Test plan for group 14.




The purpose of Phase IV is to make the design that the group has been working on as is past Phase:  l, ll, lll.  This included building the prototype as well as design packaging and other items need to sell a product. For our group, we do not intend on making anymore tricycles than the one currently built. The manufacture process was a fairly common build. It was very important to line everything up so there would be no flaws in performance for the final product. To prevent errors in the build, measuring was done multiple times.

The first step of the process was to cut the metal to the desired length. We started with the frame and slowly built our way up from there. The frame was welded in a “T” pattern then the hand crank holder was added to the frame. The next step was to drill holes for the seat. To accomplish this, we made a template for the holes in the bottom of the seat out of cardboard and transferred the data from the seat to the frame.  After we had the holes marked, we drilled the holes.  The next step of the build was to weld the c-knuckles onto the frame and the drop outs for the front wheel. After this the frame was done.

The next order of business was to make the steering spindles. This was done by bending a tube and welding a tab on it for the steering linkage.  A piece was also added for brake mounting. The steering linkage was made by welding a nut into the end of a tube to allow for the heim joint. The next step was the foot pedals, which were cut to the specified lengths and welded together. After this is it just need paint and part assembly. The wheels need the spokes and nipples installed and so did every other part.

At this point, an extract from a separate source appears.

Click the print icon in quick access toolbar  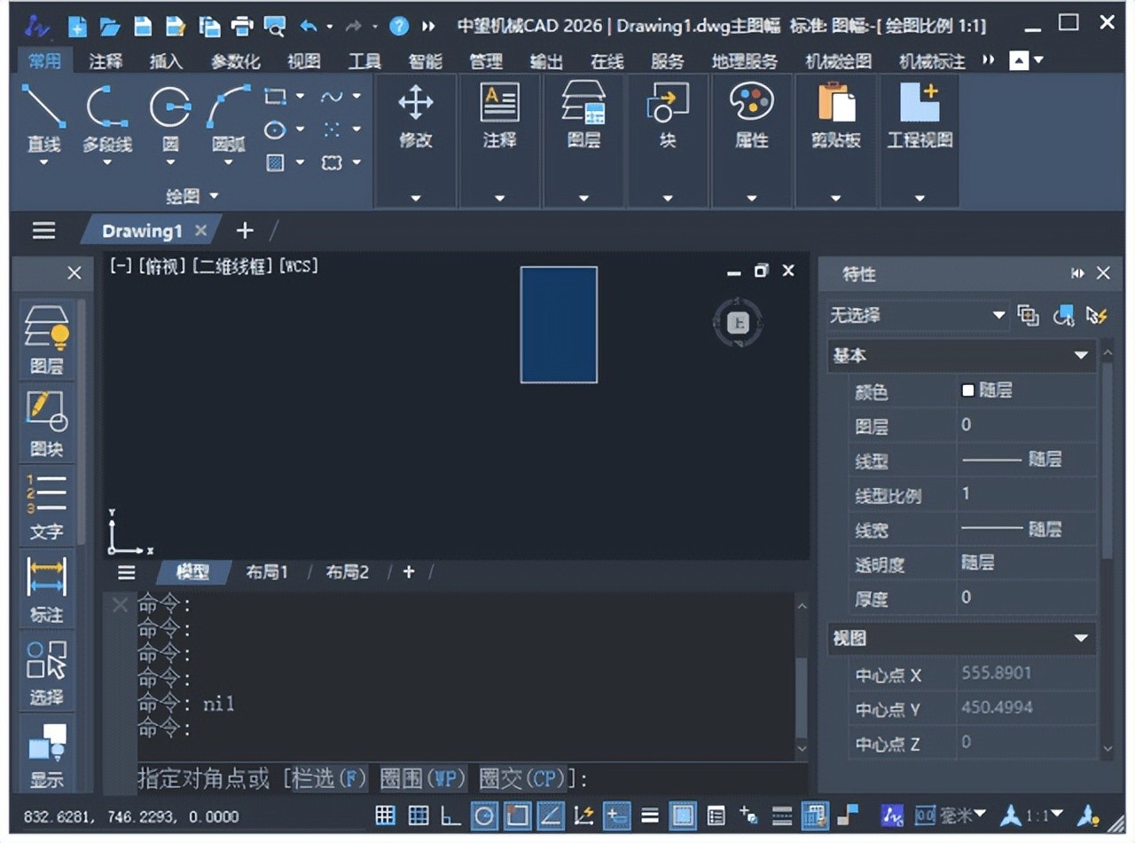click(x=241, y=26)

Mike cutting frame pieces prior to welding.


Aligning the bottom bracket frame arm to the rest of the frame.


Mark checking the drop outs for the front wheel for uniformity.

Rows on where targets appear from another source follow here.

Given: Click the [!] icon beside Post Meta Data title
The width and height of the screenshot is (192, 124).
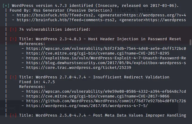Looking at the screenshot, I should (13, 115).
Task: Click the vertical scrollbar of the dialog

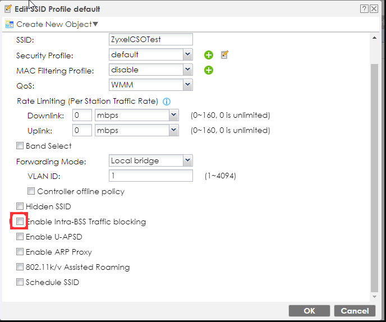Action: [375, 168]
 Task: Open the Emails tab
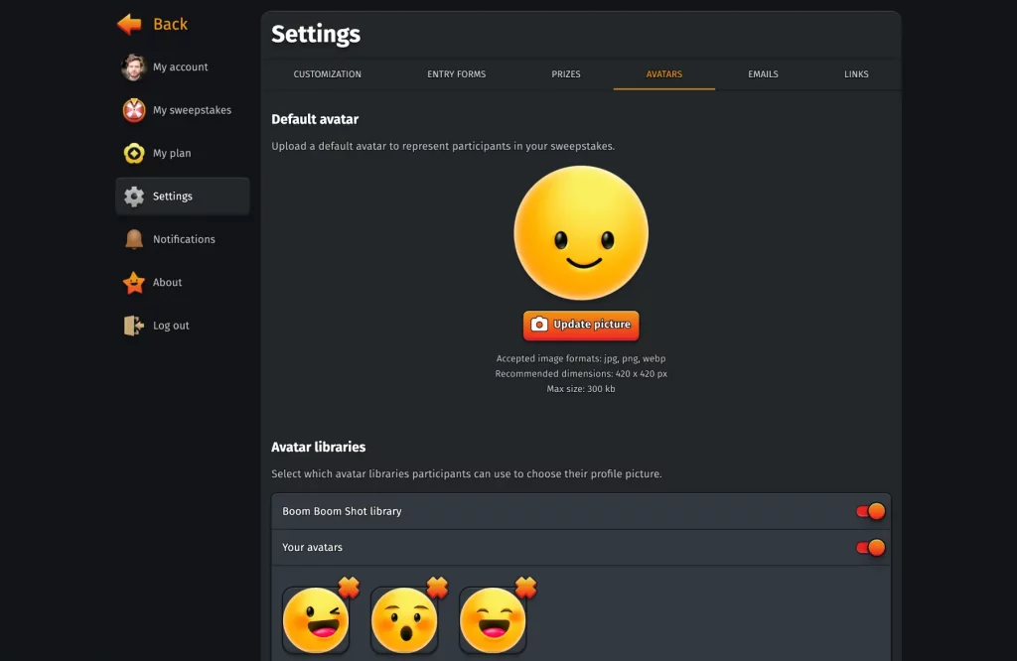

A template for the bend that will later form the steering arm.


Verifying placement of the right brake handle.


Inspecting the welded nut for the steering linkage



Final Product

The tricycle was a success. The future of this project currently does not exist, but there could be improvements made to the design.  Heavy negatively caster could possibly aid the tricycle in self-centering the wheels. Currently the steering design has to be manually controlled, which noted on innovation day, a small percentage of riders had an issue. The problem can also be resolved with more practice.  We believe that the adjustment of the steering angles could aid in making the rear steering design as functional as possible. If there were a later design, it would incorporate front steering and rear wheel drive, opposite of current set up. Overall the steering works great considered the limitations of the rear steering requested by the sponsor.  The group feels like human powered alternatives could be used instead of current golf and utility carts. Companies and other governing bodies would probably prefer this because of a lower maintenance cost and with the possibility of better health benefits.  Overall the tricycle is a fun design; a large number, if not all of the people who rode it were pleased.


Final project

Meet the Team


Mark Lanski is a transfer student from Antelope Valley College in Lancaster, CA. He started attending UNR in Fall 2013 and is planning to graduate Spring 2016 with degree in Mechanical Engineering.  He enjoys riding mountain bikes and motorcycles, shooting, reloading, fishing, numerous sports and the list goes on. He hopes to get a job that he can truly enjoy.









Mike Lanski will be graduating Spring 2016. He is currently looking a job for an entry level engineer.








Kevin is a mechanical engineer who is currently a full time student at UNR as well as a full time employee of Reno Sub Systems.  He looks forward to helping advance the world through his work using the knowledge he has gained through his education and experience in the workforce.